These past two years I have learned so much, I have grown so much, I’m SO thankful and blessed for EVERYDAY spent with my sweet boy. Christian has brought so much joy and love to our lives. He touches people’s lives daily with his immeasurable strength. His sweet smile can brighten a dark day in a instant, he just radiates love.
Although we have had many amazing happy days… we have had some pretty dark days. And today, unfortunately, is kicking my butt. It’s literally a battle with myself. My strong kick ass momma mentality vs. the weak, sad, grieving momma mentality…. Sometimes I just can’t climb out of the darkness…. and that’s okay, I’ll get out. But for now I think I’ll sit here and cry and let these thoughts out….
When we first found out Christian was not the healthy baby we had prayed for, it felt completely debilitating. All of the things we had planned for our first child just seemed to diminish with each new diagnosis. I sometimes find myself feeling so incredibly jealous, sad, and a little bit cheated. I’ve been mourning in a sense these past two years. I’ve mourned for the baby I thought I’d have. I’ve cried countless tears for the injustice of being dealt an unfair hand. I think about the child I might have had. I actually grieve for him, and feel awful for it. I have forgiven myself and know that it’s okay to grieve. This all is extremely hard to wrap my head around… still.

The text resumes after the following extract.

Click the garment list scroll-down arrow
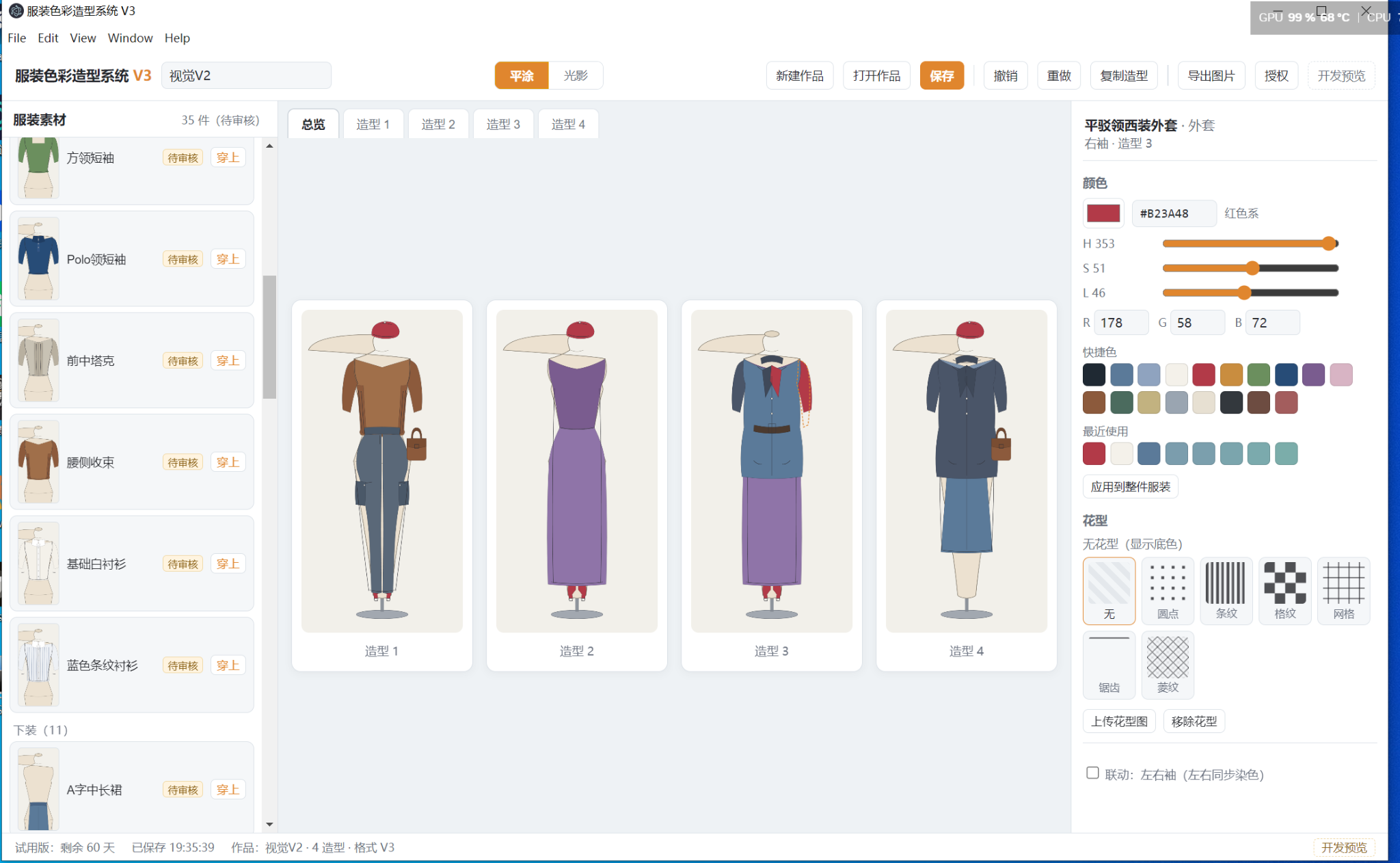The width and height of the screenshot is (1400, 863). [269, 824]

Even with this dark cloud hanging over me today… I know I’ll be okay. I don’t want pity. I don’t want you to be sad for me. Just pray for me. Pray for more strength, for more understanding, and just for me to be at peace and not let the unknown of tomorrow consume my happiness today.
Christian is amazing at brightening my dark days and I’m sure if he could talk he would tell me to quit being such a baby. He seriously is the strongest person I know. He is absolutely incredible. I am so blessed to be his momma.

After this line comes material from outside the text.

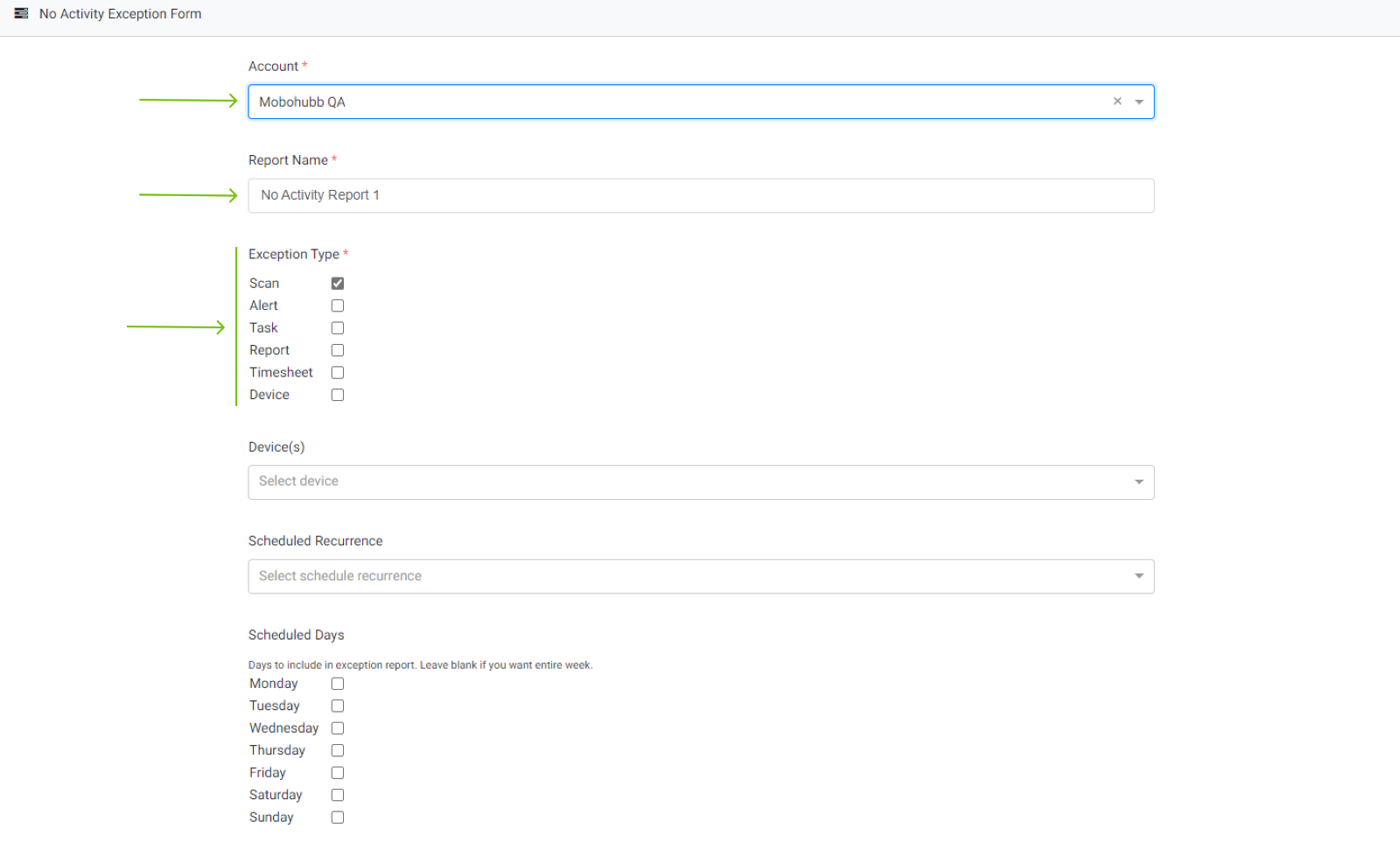Viewport: 1400px width, 843px height.
Task: Click the Report Name input field
Action: click(700, 196)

I know everyone has battles they are fighting daily. There is no scale. My battle is no more significant than yours. So if you are battling something today and feel like you are alone or will never win this battle… you are wrong!
We WILL get through it. Just hang in there. 💕
It’s so hard to talk sometimes. I’m thankful for this blog. Helps me get my thoughts out of my head so they don’t consume the last bit of sanity I’ve been clingy to. Thanks for reading my ramblings.